Both seasons of the Batman Telltale series, for example, felt like the Bad Religion Christmas album. Yes, it’s kind of surprising that it exists, but you don’t need to listen to it to know exactly what you’re going to get. The same was true of Guardians of the Galaxy, which ended up being one of Telltale’s last completed seasonal stories.
By 2018, it was hard to know whether it sounded more tiresome to make Telltale Games or to play them.
Human beings make these games
It’s always easy to look back and see what a company did wrong, but the slow-motion trainwreck of Telltale became a spectacle almost as soon as the first season of The Walking Dead ended.
The company could have worked on limiting its tech debt in order to bring new ideas and mechanics to its adventure games, but these efforts never went far enough to make the last few years of Telltale’s releases feel modern. It could have valued the creative individuals who worked so hard to bring these stories to life, but, by all reports, including how things ended, that never happened either.
Re: I got laid off at Telltale— Brandon Cebenka (@Binkysaur) September 21, 2018
None of my sleepless nights or long hours on weekends trying to ship a game on time got me severance today. Don’t work overtime unless you’re paid for it, y’all. Protect your health. Companies don’t care about you.

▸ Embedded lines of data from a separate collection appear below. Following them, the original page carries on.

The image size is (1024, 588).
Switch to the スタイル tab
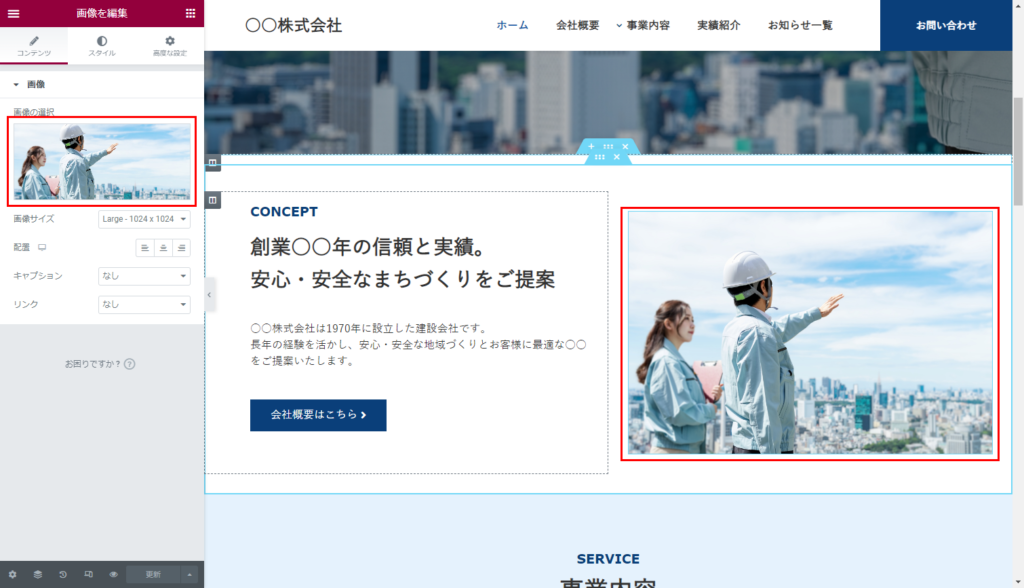102,46
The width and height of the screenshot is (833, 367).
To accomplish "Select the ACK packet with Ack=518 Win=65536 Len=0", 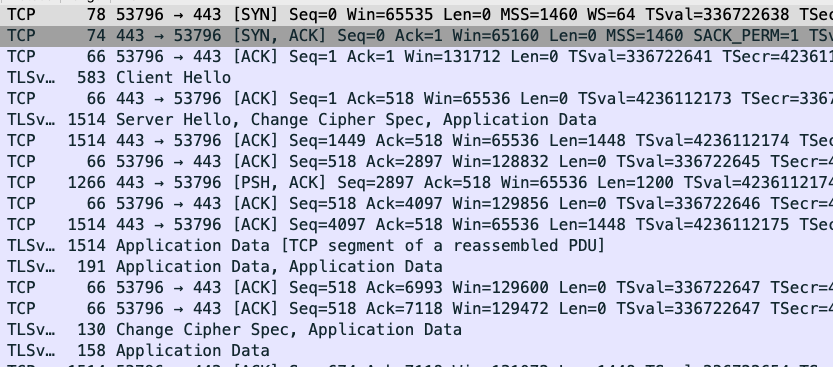I will (x=416, y=98).
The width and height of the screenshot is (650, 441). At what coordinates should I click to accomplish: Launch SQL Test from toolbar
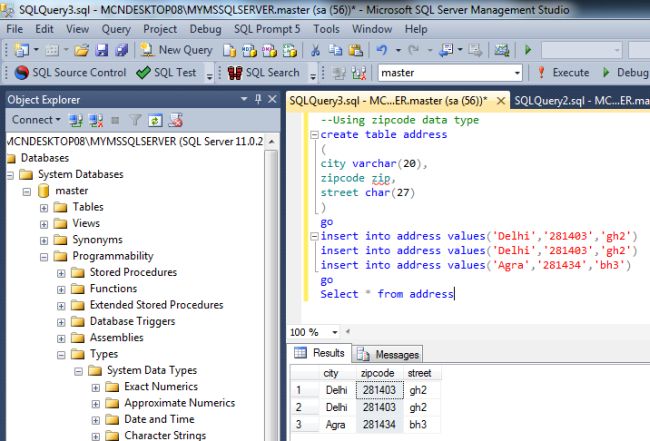pyautogui.click(x=167, y=73)
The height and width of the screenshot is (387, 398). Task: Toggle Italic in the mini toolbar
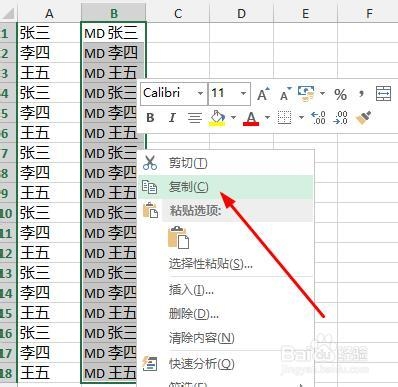(172, 118)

“After The Walking Dead, to describe one Telltale game was to describe all of them: an episodic adventure game that unfolded across sequentially released episodes, where players make difficult choices with emotional consequences,” The Verge’s Farokhmanesh wrote. “This became the creative mold at Telltale, where former employees say every new game was — to some degree — trying to recapture the spark of The Walking Dead.”
Telltale Games was handed an amazing opportunity after the success of The Walking Dead, but the company’s inability to evolve the sort of games it made and to sculpt the sort of company that prized new ideas and valued its workers may have been the biggest contributor to its own ultimate death. You can’t just keep making the same game with different characters; people will notice.